Two articles on PainSci cite Torres 2012: 1. Does Massage Therapy Work? 2. A Deep Dive into Delayed-Onset Muscle Soreness
PainSci notes on Torres 2012:
This review of 35 tests of treatments for delayed onset muscle soreness (DOMS) is strongly consistent with my own past interpretations of the research: basically, nothing works. Massage is “slightly effective” but “its mean effect was too small to be of clinical relevance.” The evidence for cryotherapy, stretching, and low-intensity exercise is not promising, but technically still inconclusive: more study needed.

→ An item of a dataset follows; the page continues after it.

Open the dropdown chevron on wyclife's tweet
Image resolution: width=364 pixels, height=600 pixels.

original abstract †Abstracts here may not perfectly match originals, for a variety of technical and practical reasons. Some abstacts are truncated for my purposes here, if they are particularly long-winded and unhelpful. I occasionally add clarifying notes. And I make some minor corrections.

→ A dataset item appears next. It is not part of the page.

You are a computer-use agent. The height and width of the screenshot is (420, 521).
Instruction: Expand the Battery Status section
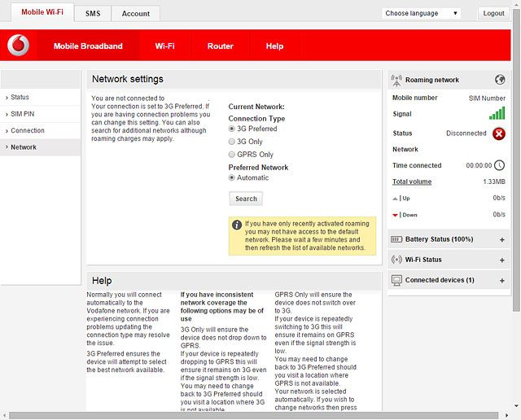pos(501,240)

INTRODUCTION: Exhaustive and/or unaccustomed exercise, mainly involving eccentric muscle actions, induces temporary muscle damage, evidenced by delayed onset muscle soreness (DOMS) and decreased muscle function. Different strategies to recover from its signs and symptoms have been studied and, as a result, a significant number of articles on this issue have been published.
OBJECTIVE: To assess whether some modalities currently used in physiotherapy such as massage, cryotherapy, stretching and low-intensity exercise are effective for treating the signs and symptoms of exercise-induced muscle damage.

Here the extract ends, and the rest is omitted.